Moving on to the revocation proceedings, we get to the crux of the matter. Neighbor argues “that the application contained false and misleading information as to the number of bedrooms present in the camp, which ANR relied on in issuing the permit.” This is because the applicants put it down as a “3 bedroom” residence. Now, one of the alleged “bedrooms” is actually a multi-use-room with built-in beds. Neighbor says this is an “egregious manipulation of the state permitting system,” and led to the applicants’ success getting the permit and a reconstruction variance. Neighbor contends that the trial court blew it in not finding only two bedrooms and that applicants’ “false and misleading information about the number of bedrooms and their reconstruction plans require revocation of the permit.”
We’re dealing with agency rules and an agency’s interpretation of those rules, so a reversal only happens when there’s pretty clear—or “compelling indications of”—error.
And, yes, if one lies on a permit application, and the permit is issued, lying on the application will get your card punched or your permit yanked. Neighbor argued below that the multi-use room was not—under ANR definitions—a “bedroom” because it was used for other purposes. The multi-use room acted as a kitchen and living room as well as having the built-in beds. The ANR found testimony that “bedroom” was to be construed liberally persuasive. The purpose of the rules is to ensure that wastewater systems can handle the use of a structure.
This makes sense. If you have twenty people using a one-bedroom system, you could end up in deep . . . heh. At any rate, in this light, ANR did not find the information provided to be false or misleading, and the environmental court agreed. The SCOV makes three.
Neighbor argues that the evidence before the environmental court showed “the incontrovertible truth” that the “so-called third ‘bedroom’” wasn’t a bedroom. The evidence included a two-bedroom listing card, testimony from a former owner that the built-in beds were only used about 30% of the time, and a declaration that if a room is used for cooking and lounging it cannot by definition primarily function as a bedroom. But when applicants bought the property, the real-estate agent told them is slept six people comfortable-like. And, the SCOV points out, listing cards ain’t necessarily bomb-proof—in fact, neighbor’s property is listed as a zero-bedroom dwelling. As to the “primary use” argument, there’s a lot of single-room, multi-use properties out there—like yurts and hunting camps. A strict interpretation of the “bedroom” definition would mean places with convertible sleeping spaces “would never qualify for adequate wastewater design capacity.”
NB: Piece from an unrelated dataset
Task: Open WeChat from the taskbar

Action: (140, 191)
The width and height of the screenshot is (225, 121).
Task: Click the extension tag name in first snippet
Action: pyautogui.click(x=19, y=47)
Based on the record and reasoning below, the SCOV affirms the ANR’s and the environmental court’s decisions to not revoke the permit.
Neighbor’s final argument is that by calling the project reconstruction instead of new construction, applicants misled the ANR. It’s not the same footprint. There’s a rule that says, more or less, no variances for reconstruction that would increase design flow. Basically, the idea is that applicants—by stating that they intended to reconstruct rather than build fresh—hoodwinked ANR into issuing the permit on the basis that the house would be on the same footprint and not increase design flow.
The SCOV doesn’t agree. There’s a no-new-permit-required provision for reconstruction. ANR’s interpretation is that within fifty feet qualifies as reconstruction and neighbor hasn’t shown that the new construction (or reconstruction) isn’t within those parameters. It seems there’s a bit about conflict between the municipal and wastewater permits, but the SCOV is quick to point out that we’re not here on that.
Applicants file a cross-appeal arguing that neighbor has no standing, but SCOV doesn’t bother with that because it affirms the environmental court’s decisions in applicants’ favor.